Emboldened by what they read of Gorbachev, students in their naivete beseeched a visiting Gorbochev to impress upon Chinese government to democratise. Gorbachev, no Reagan, just passed by. 2009 marks the 20th anniversary of Tianenmen. It is ironical that this year the autobiography of Zhao Ziyang was smuggled to the west and published. That a country's Premier was deposed and placed in house arrest in 1989 tells us something of the age we live in. Zhao then, in typical fashion common to deposed leaders in Communist countries, composed his biography in great secrecy. The biography exposed the myths around Deng Xio Ping and portrayed how the men at the helm decided to unleash a massacre. I need to record an anomaly here.
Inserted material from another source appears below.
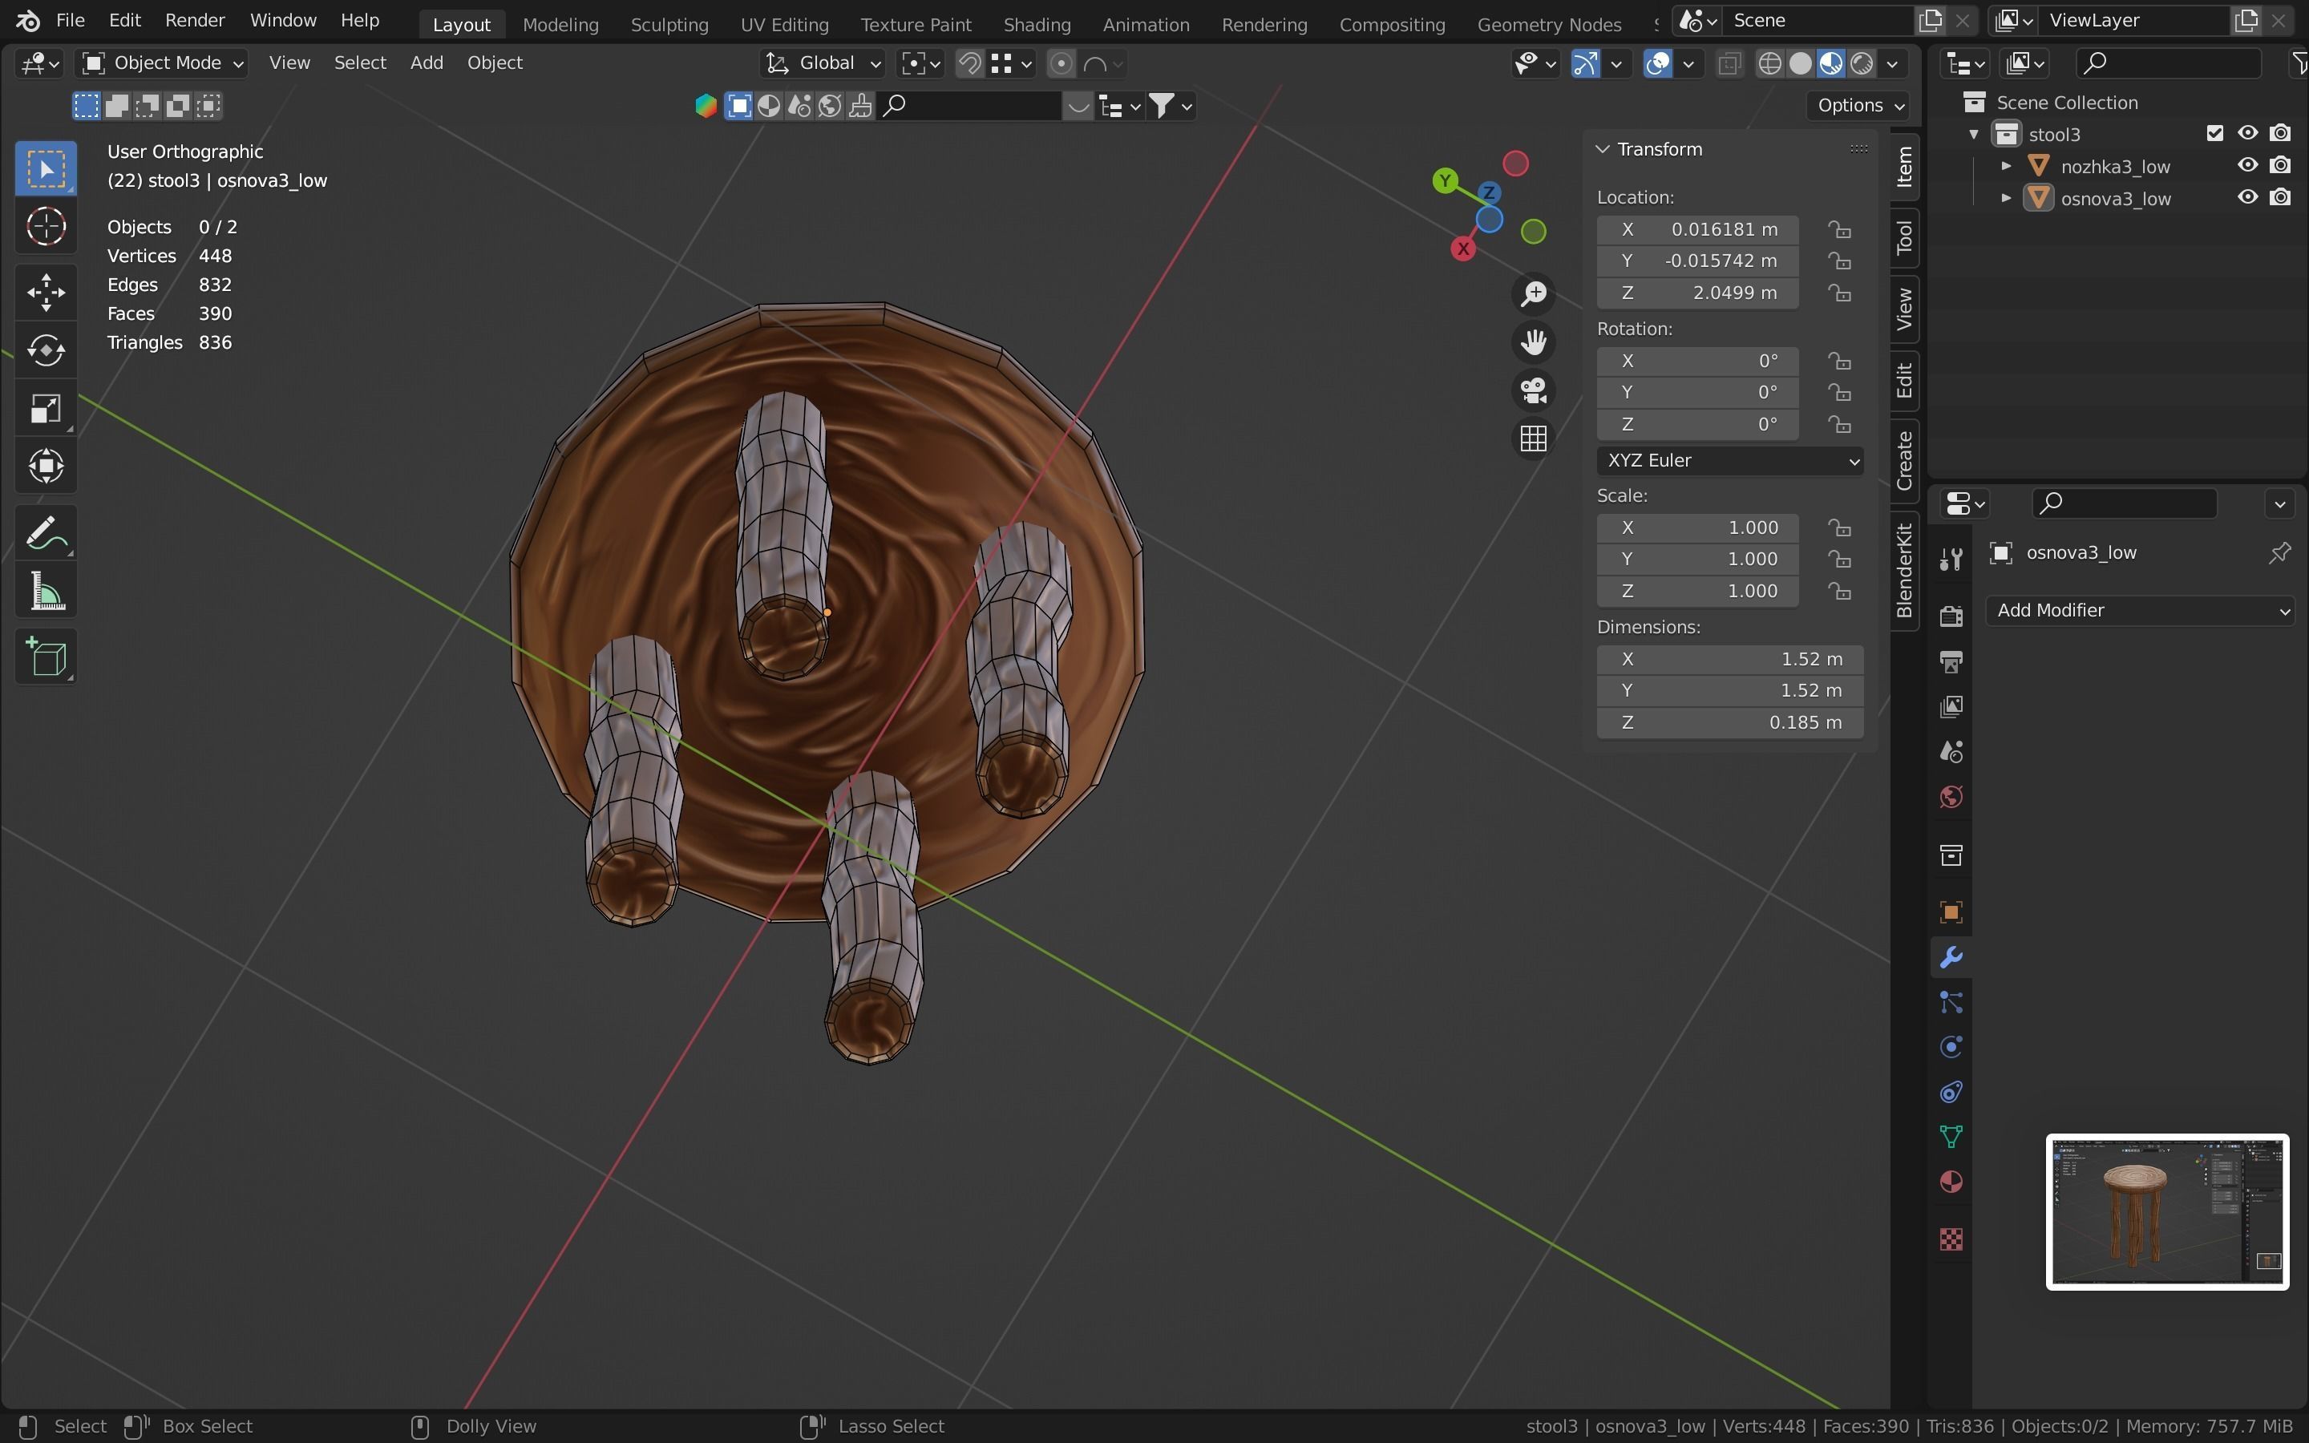
Task: Uncheck stool3 collection exclude checkbox
Action: 2215,134
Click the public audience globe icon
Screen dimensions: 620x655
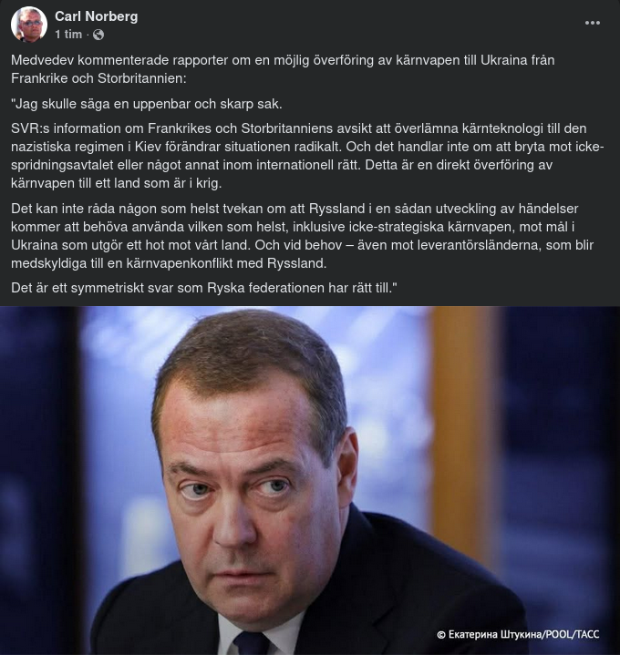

I had many Chinese colleagues, who, without exception were still patriotic towards China to the extent that they dismissed any pro-democracy voice as "pro-America", also they considered the policies of censorship etc as "not a big deal".

Today Wall Street Journal published a report about Iran and China using technology in denying freedoms to their citizenry. China is now stipulating PC makers to install monitoring software in PC's sold in China. Dell, HP and the rest are demurring and working through advocacy groups to pressurise Chinese government to give up this heinous demand. Chinese refer to their government's rules on internet access as "the great chinese firewall".Let it be noted that Obama administration's stated policy on human rights in China, is that it does not matter. Earlier administrations while doing so atleast did not have the gumption to say so.

Iran is now in the news. Twitter and facebook are seen as tools that have enabled a population to circumvent government clampdown. WSJ today laid bare how Iran, while railing against corrupt Western imperialism, uses technology from a consortium of Nokia and Siemens to monitor everything on their network. The technology used is pervasive to reach into every "data packet" that is transmitted, each packet is parsed for images and keywords that are analysed for inimical content and then blocked or is used to track down the user for punishments.

Whether its Chechnya or Iran or Sri Lanka or China, the shameful strategy, of denying access to world press and suppressing any information, is adopted without exception.

It would not be out of place to reminisce the failed uprising in Prague in 1968. Why do I get the feeling that Oscar Wilde is smiling in his grave?

Obama, the pontificator, decried US involvement in Iran in Cairo speech. Today an Iranian protester, on CNN, pleaded for US to get involved. Damned if you do and damned if you do not.